**Extrait**

╭──

Michel Serres a 80 ans. D'origine gasconne, il fait partie de ces personnes intelligentes, au profil atypique, qui aiment toucher à tout. Marin, agrégé de philosophie, docteur en lettres, professeur d'histoire des sciences, écrivain, académicien... ses talents s'exercent partout et dans de nombreuses directions. Son dernier livre, Biogée, paru aux éditions Dialogues, se lit comme un hymne à la vie, une ode à la joie, un chant d'amour.

Divisé en six partie, "Mer et fleuve", "Terre et monts", "Trois volcans", "Vents et météores", "Faune et flore", "Rencontres, amours", ce livre nous invite à une sorte de balade, métissée de réflexions et de méditations diverses, dans et sur le monde qui nous entoure. Le monde dans sa partie vivante et naturelle, puisque biogée signifie "la vie" (bio) et "la terre" (gée). Maniant une plume alerte, Miche Serres déroule une langue qui ondule, chatoie, enfle, souffle, apaise et fusionne. Les mots emportent véritablement le lecteur dans un tourbillon irrésistible, qu'on suive la partition écrite ou la version enregistrée... N'hésitant pas à manier subjonctif imparfait, passé simple et mots savants, ce livre révèle aussi l'amour de la langue de son auteur.

╰──

**Données**
╭──

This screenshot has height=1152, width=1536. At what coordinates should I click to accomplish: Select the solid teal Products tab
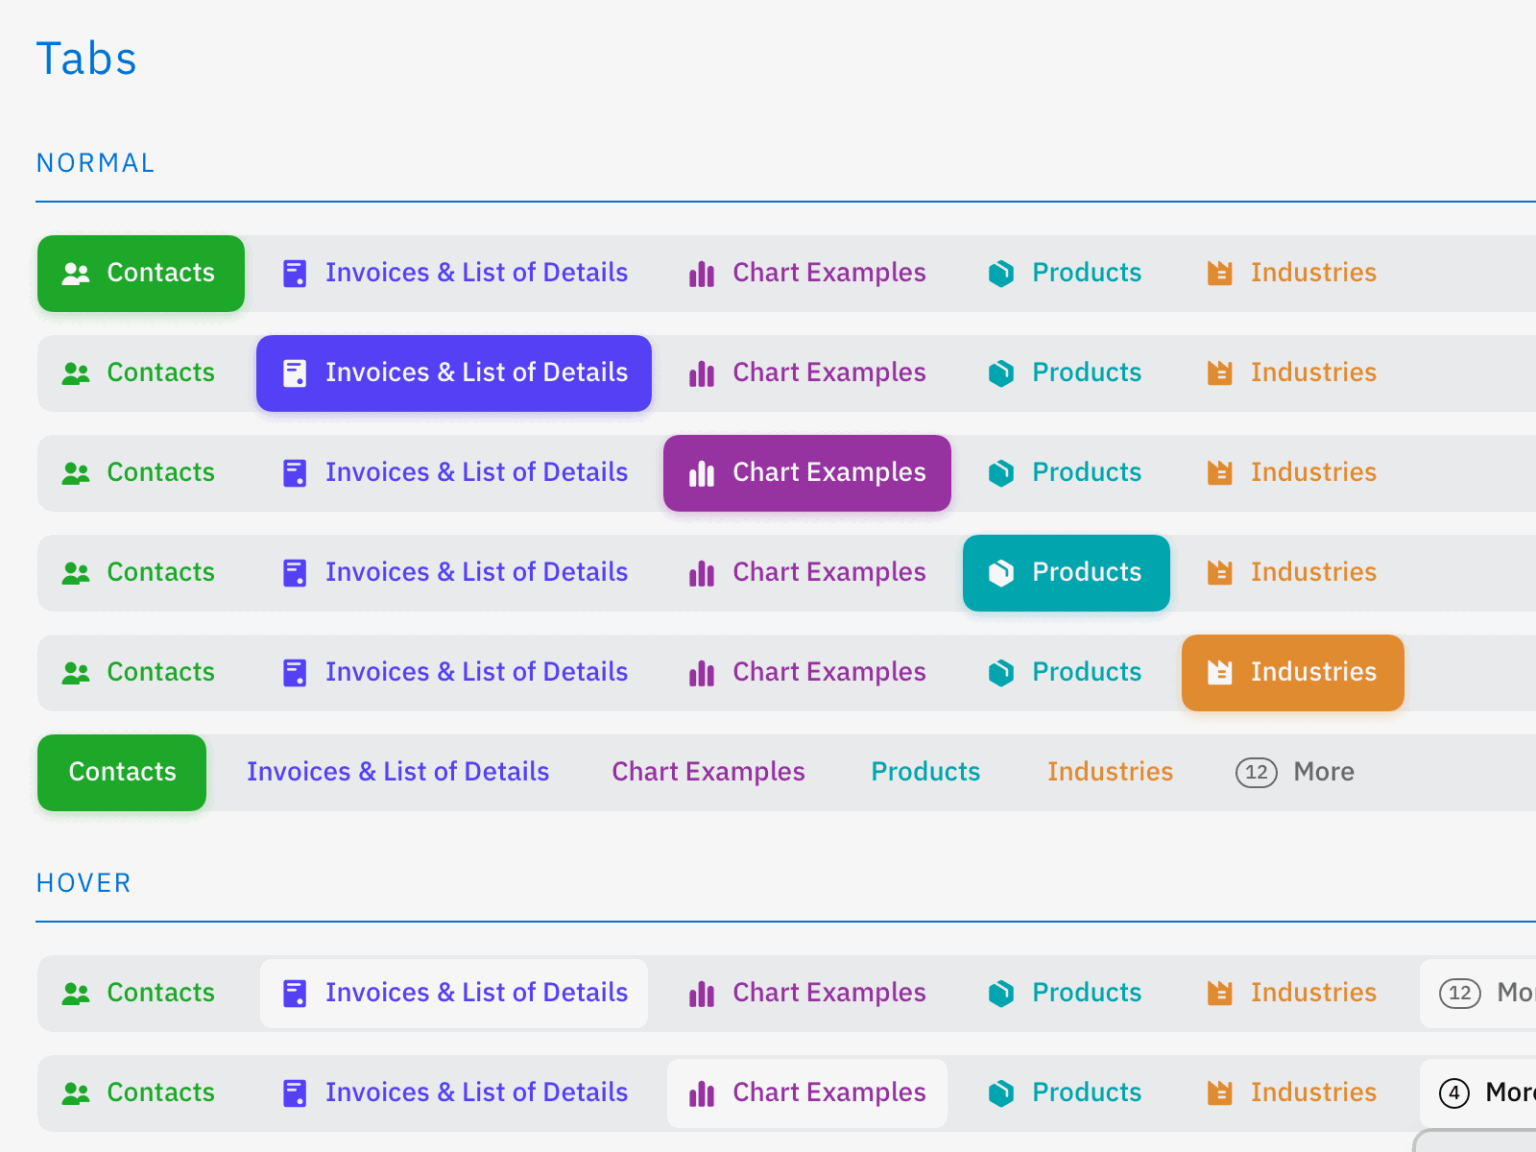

╰──
╭──

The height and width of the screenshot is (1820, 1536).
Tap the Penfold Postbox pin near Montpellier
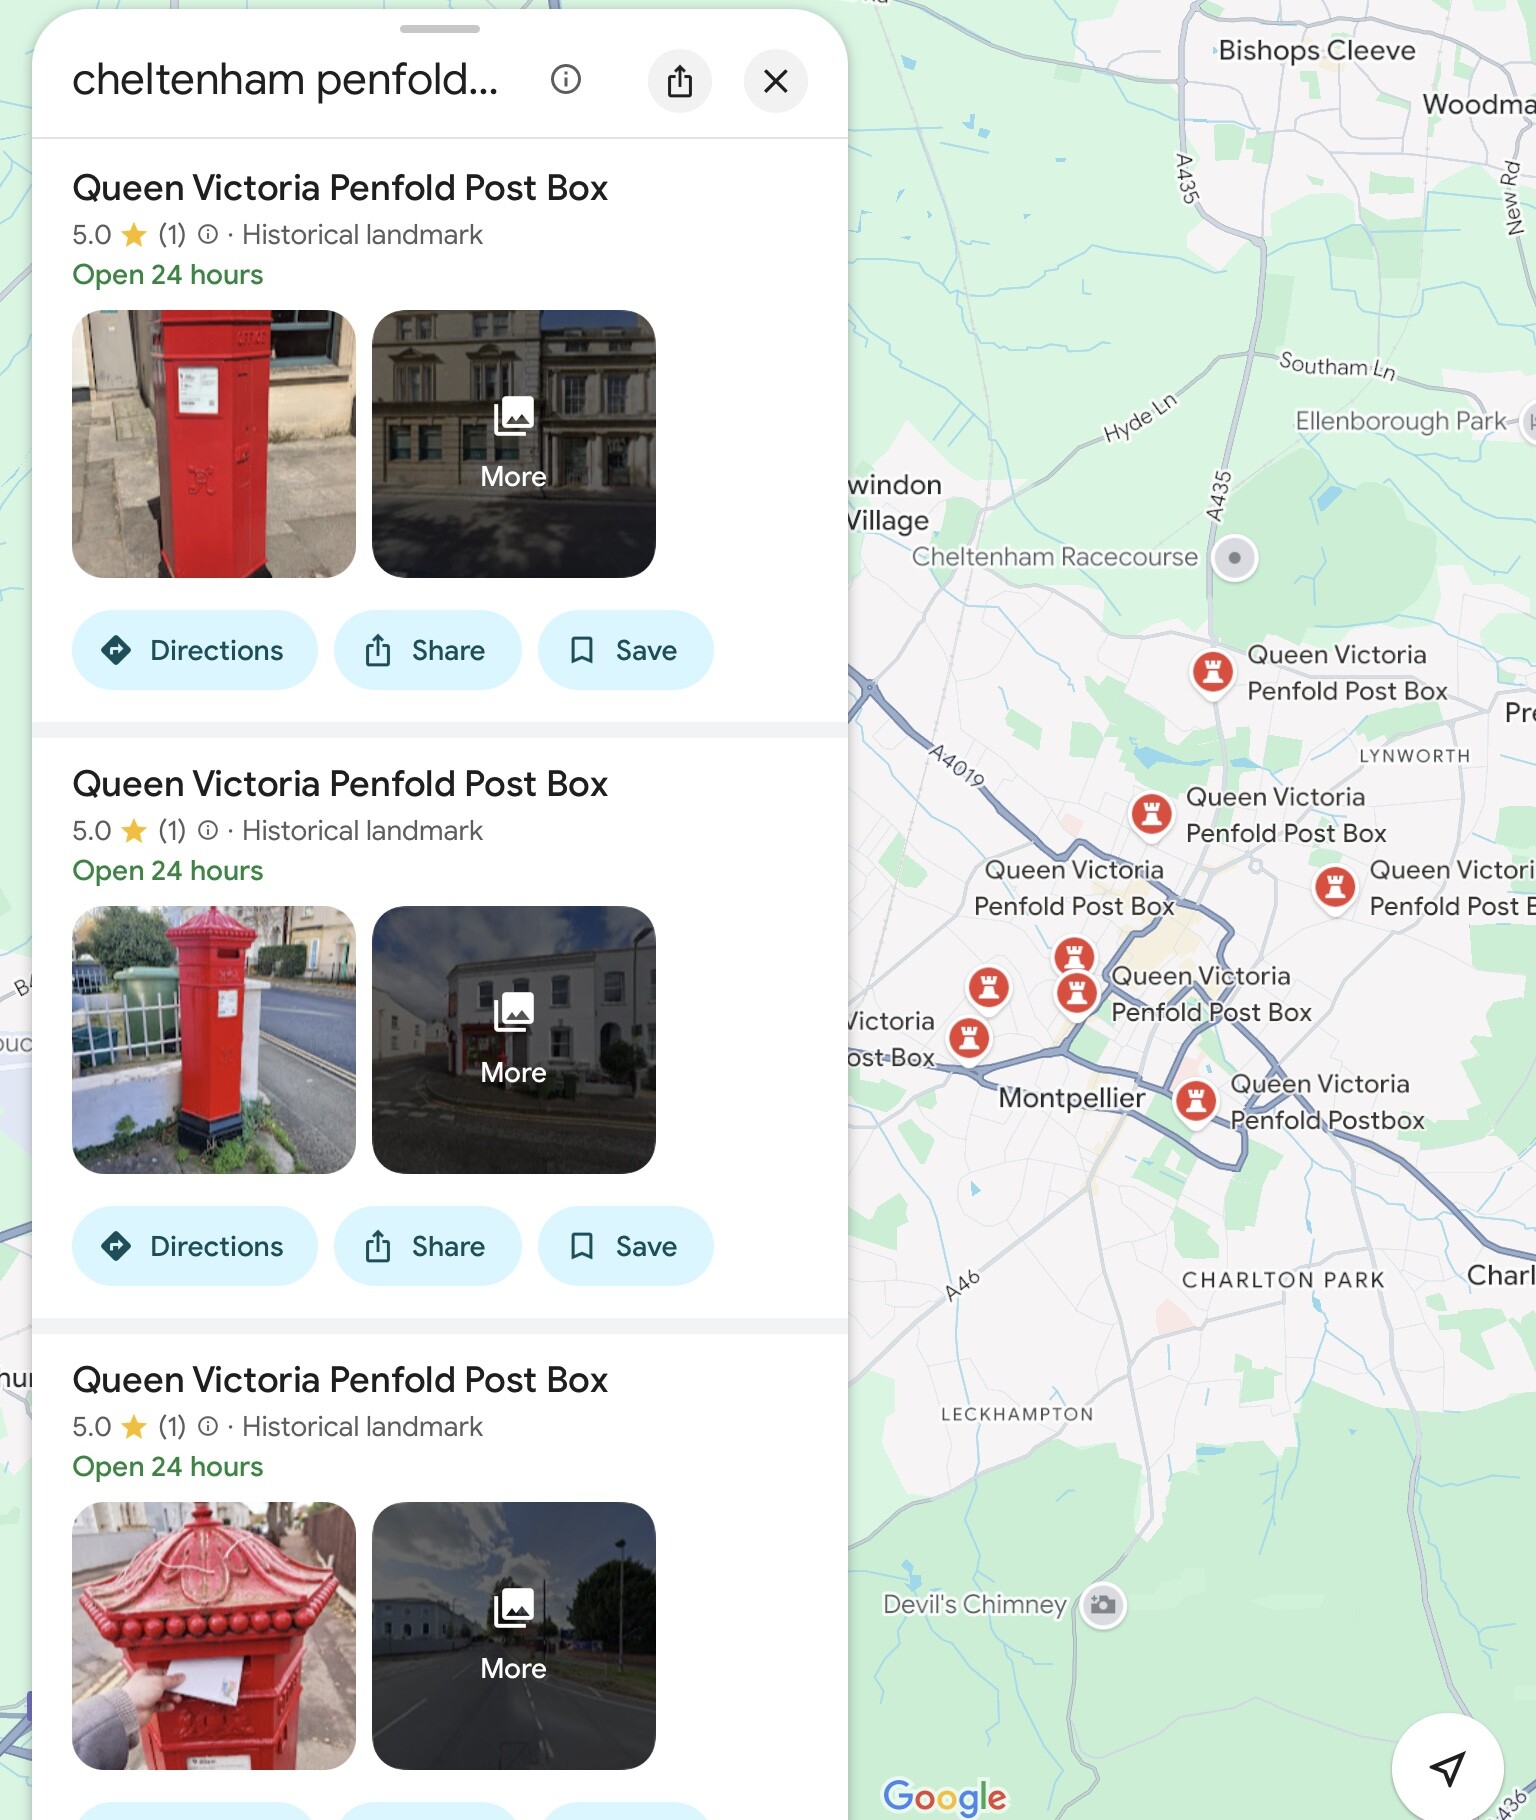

╰──

**Consignes**
- 1) D'après l'extrait, pourquoi le livre Biogée s'intéresse-t-il au monde dans sa partie vivante et naturelle ? Répondez en une à trois phrases.
- 2) Selon l'extrait, chez quel éditeur Biogée a-t-il paru ?
Les données ci-dessus ne jouent aucun rôle dans ce travail.

**Corrigé ci-dessous**
- 1) Le mot biogée signifie « la vie » (bio) et « la terre » (gée). Le livre porte donc sur le monde vivant et naturel qui nous entoure.

- 2) Aux éditions Dialogues.